• TASK TO COMPLETE:
Within the material below, locate the line with "Image resolution: width=2108, height=1736." and the line with "[button] (1719, 64)", then return those two lines and all lines between them, exactly as written.

(Beginning of DATASET)

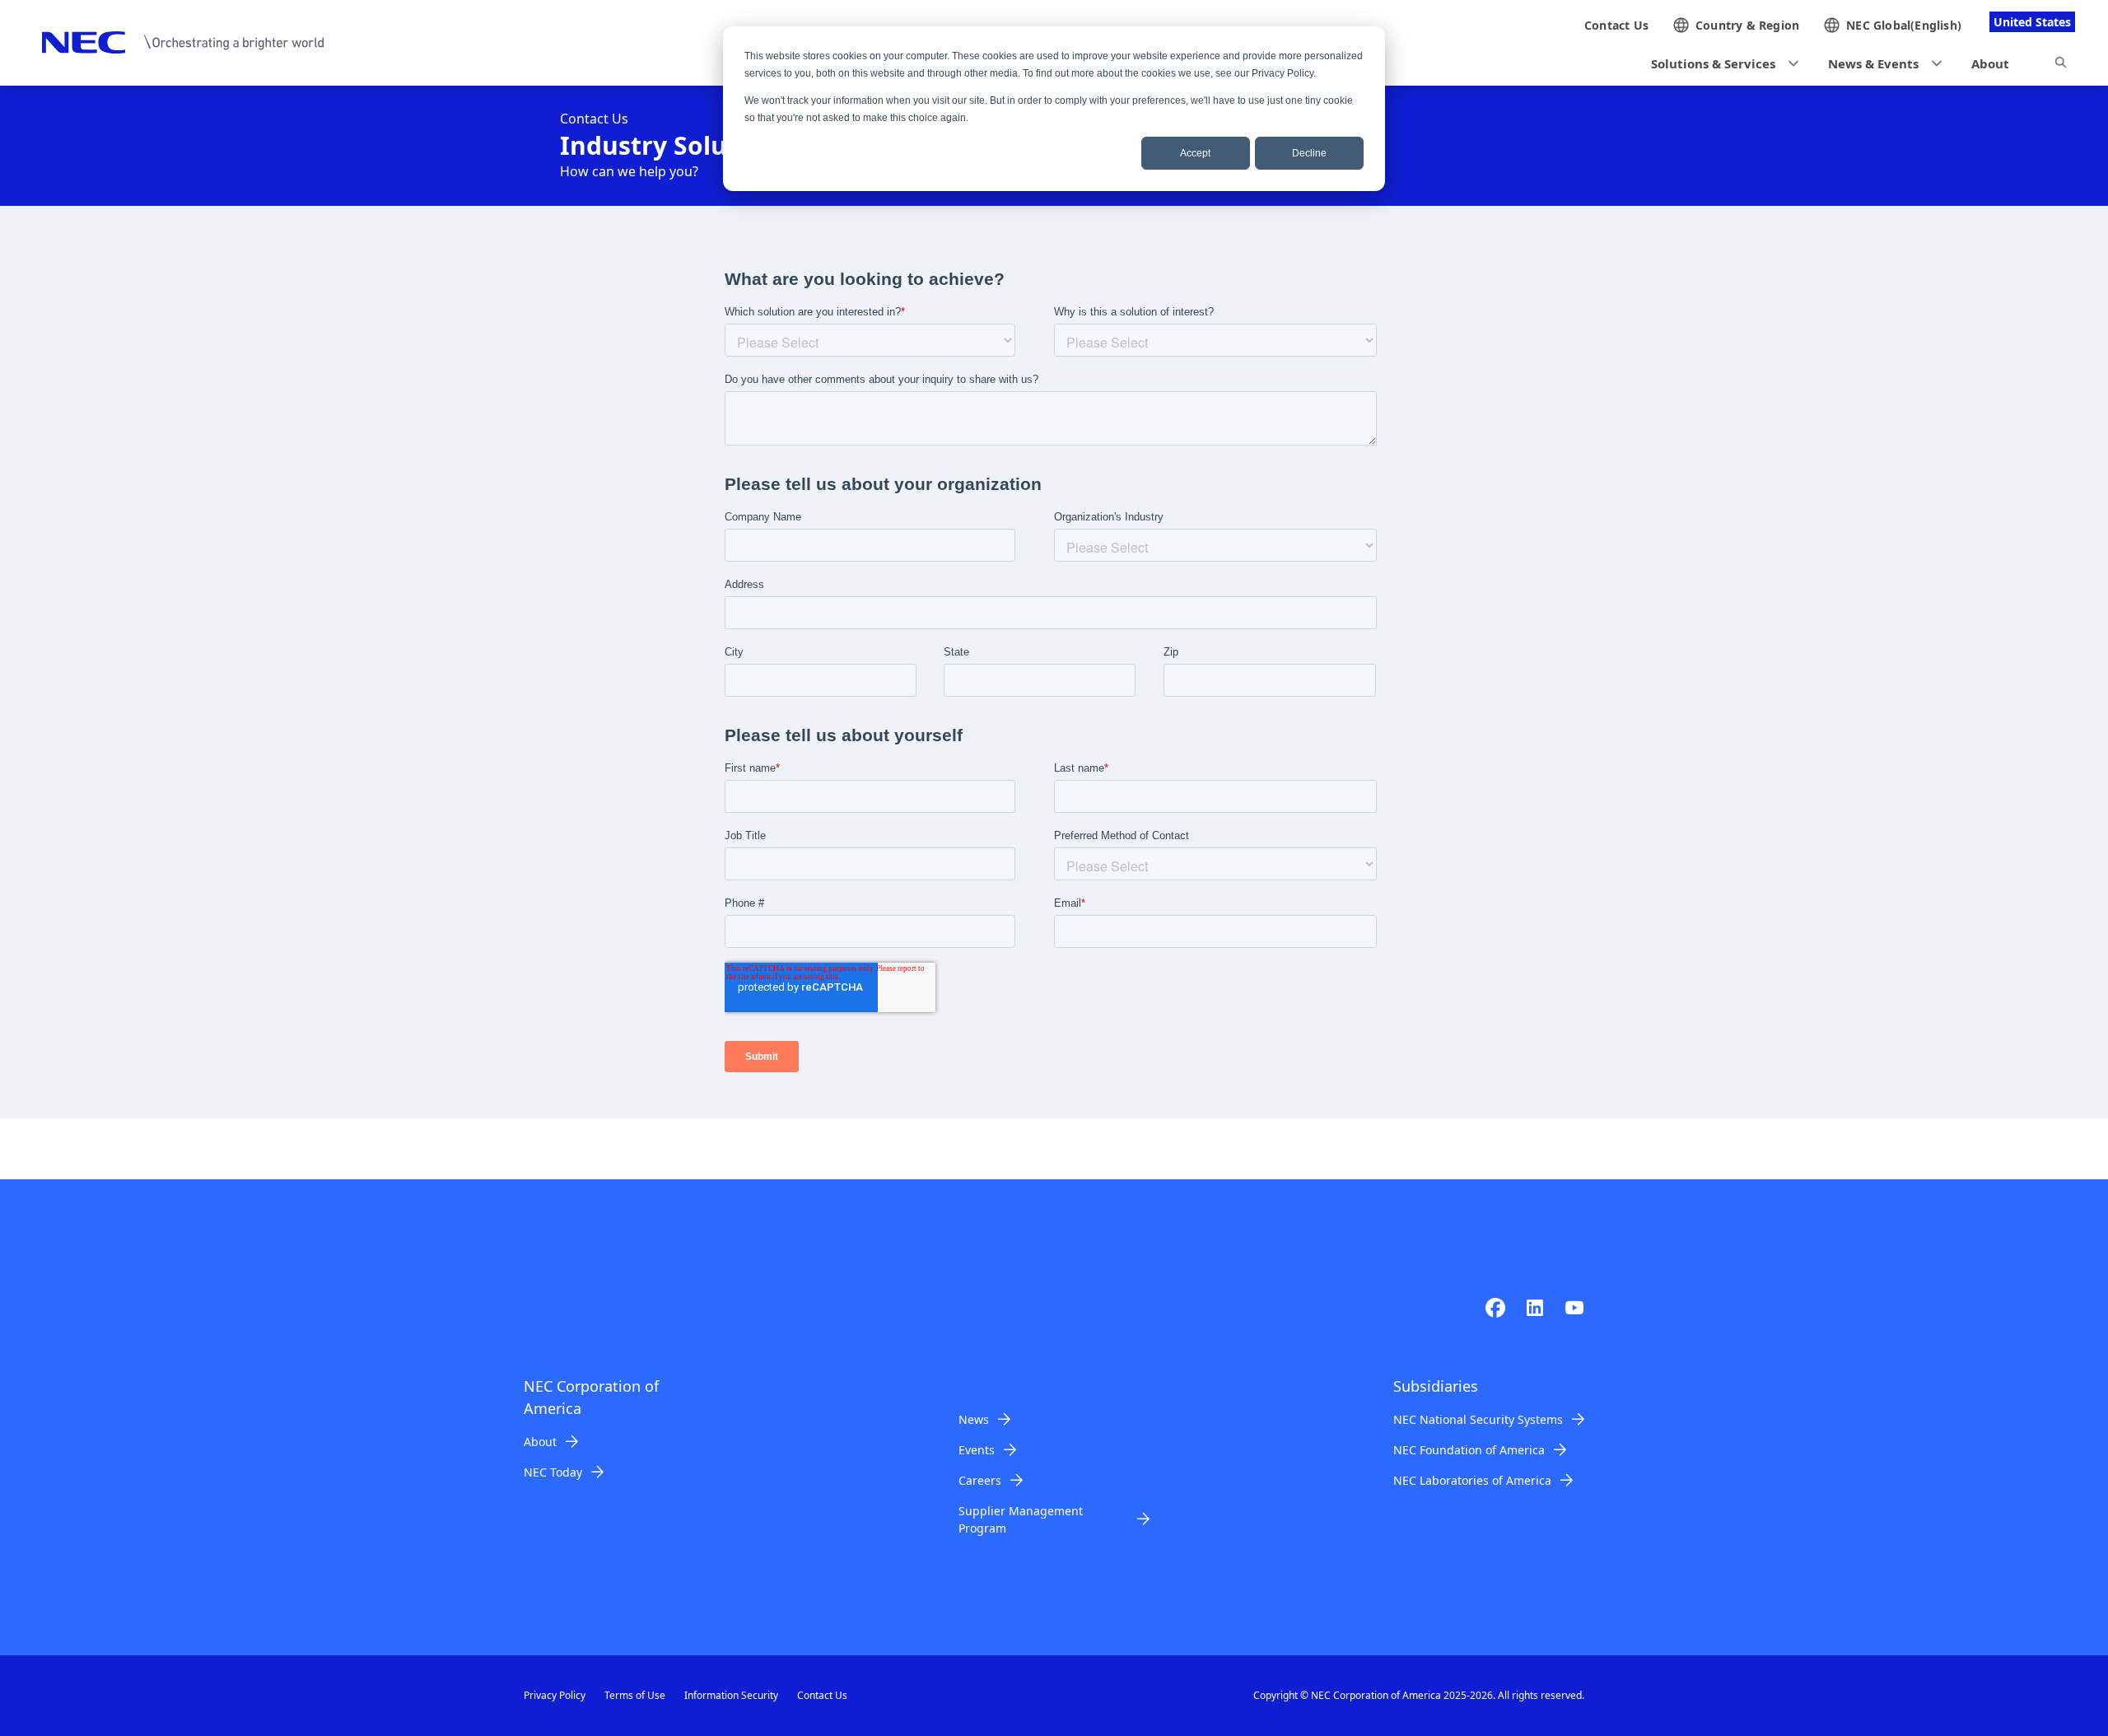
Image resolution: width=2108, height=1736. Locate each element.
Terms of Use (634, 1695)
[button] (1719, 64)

(End of DATASET)
(Beginning of DATASET)

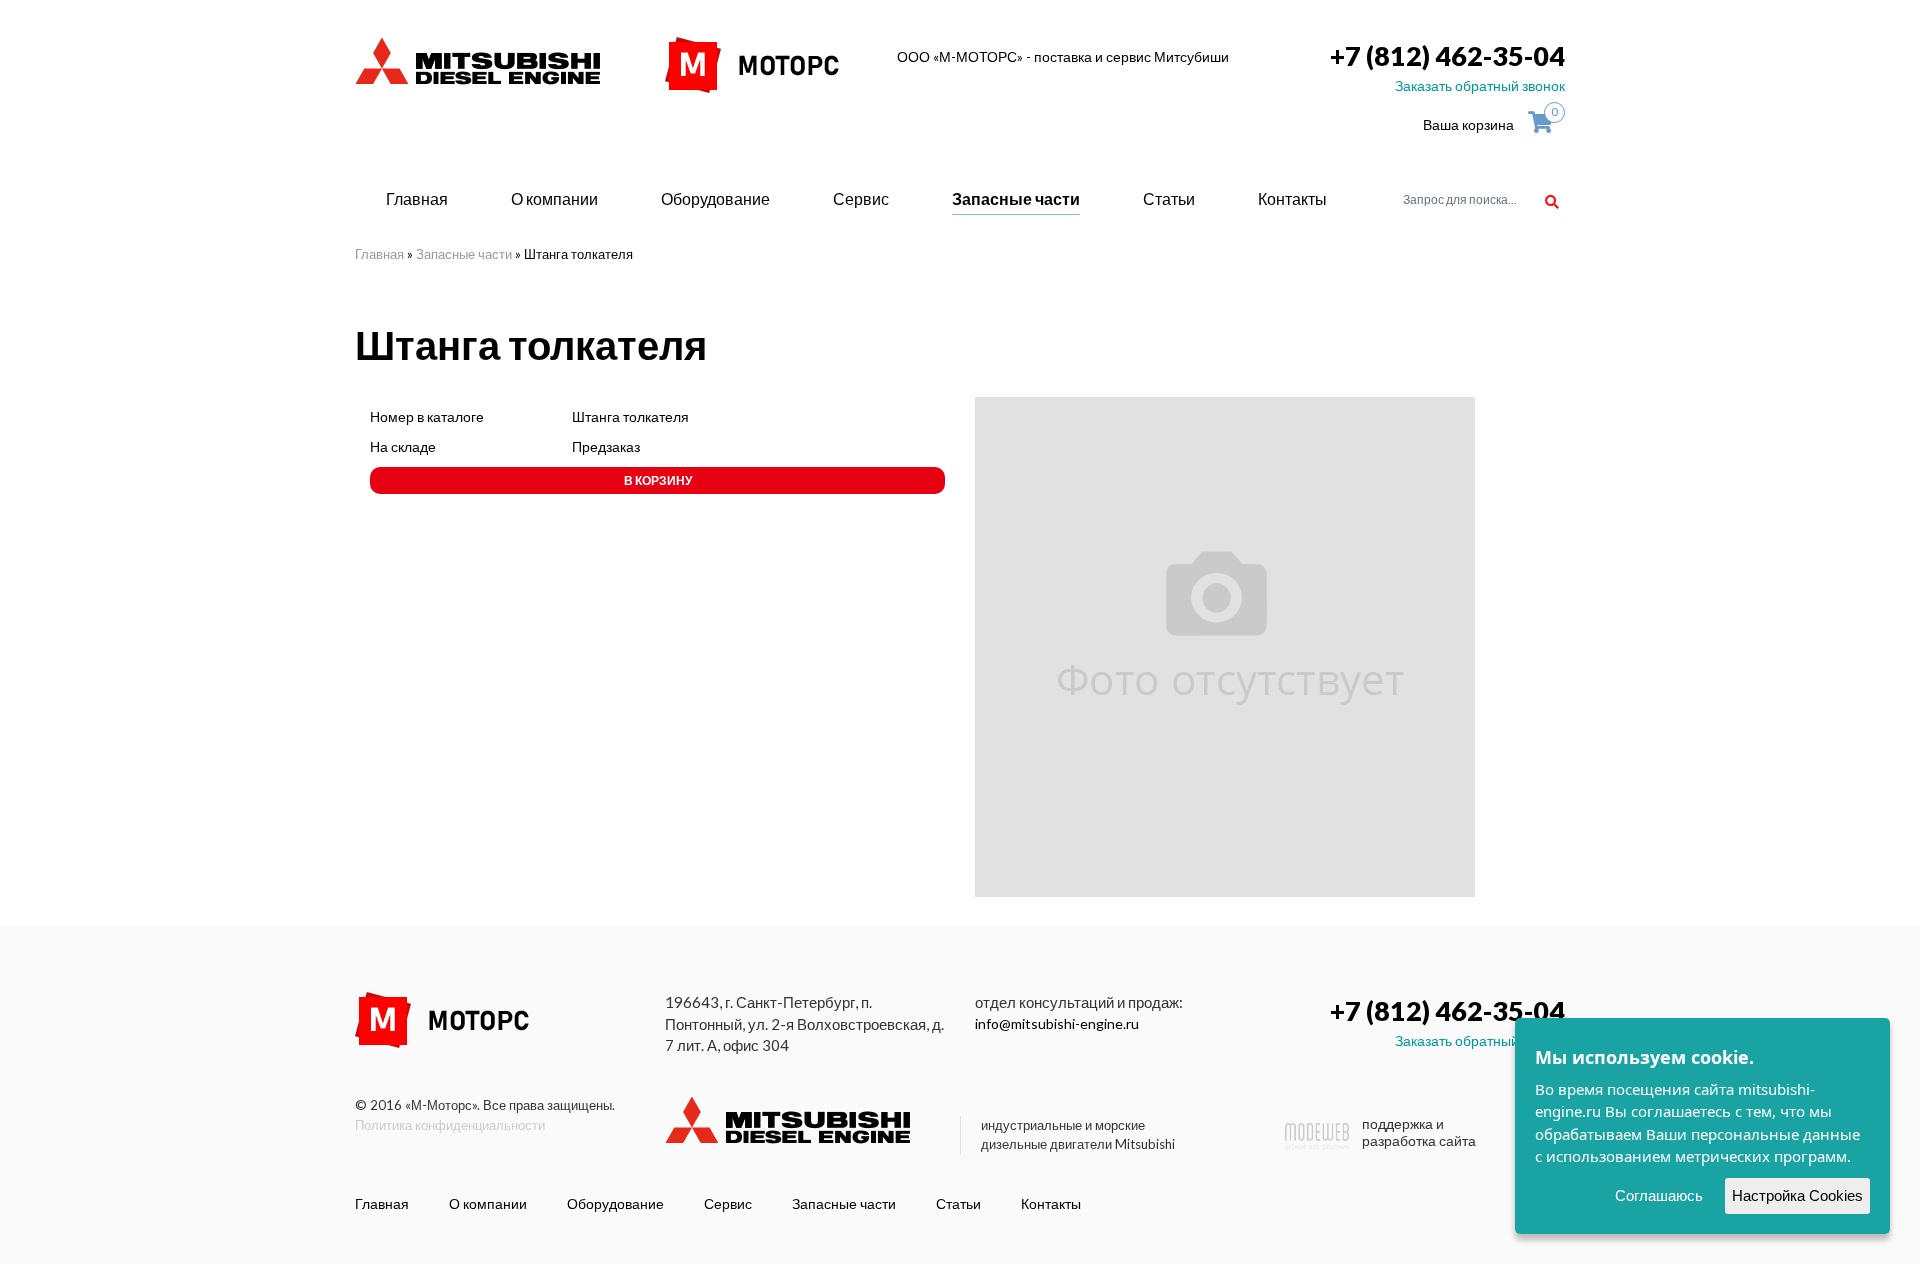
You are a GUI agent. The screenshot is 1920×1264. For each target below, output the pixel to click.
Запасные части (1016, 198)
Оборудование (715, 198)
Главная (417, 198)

(End of DATASET)
(Beginning of DATASET)

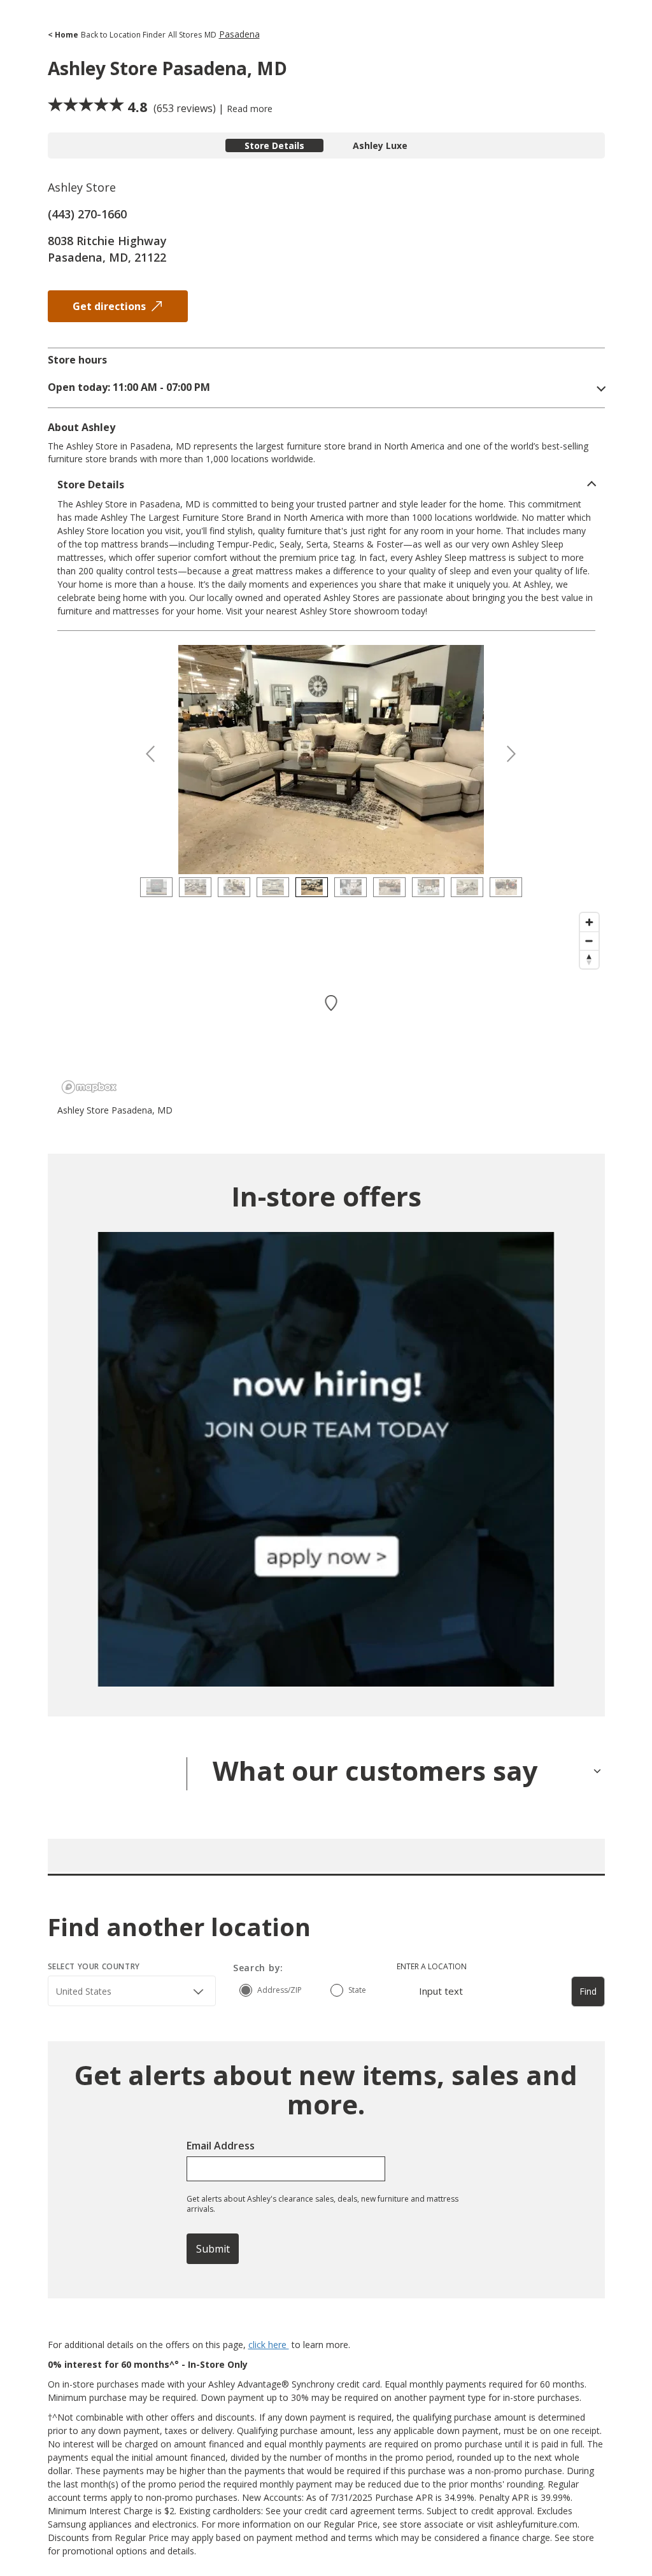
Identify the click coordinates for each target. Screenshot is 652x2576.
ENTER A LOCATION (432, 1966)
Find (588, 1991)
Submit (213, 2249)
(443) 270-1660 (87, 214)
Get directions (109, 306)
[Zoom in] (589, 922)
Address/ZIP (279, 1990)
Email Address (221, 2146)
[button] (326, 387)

(End of DATASET)

• SOLUTION TO THIS PROBLEM:
Image resolution: width=2108, height=1736. Locate each element.
Terms of Use (634, 1695)
[button] (1719, 64)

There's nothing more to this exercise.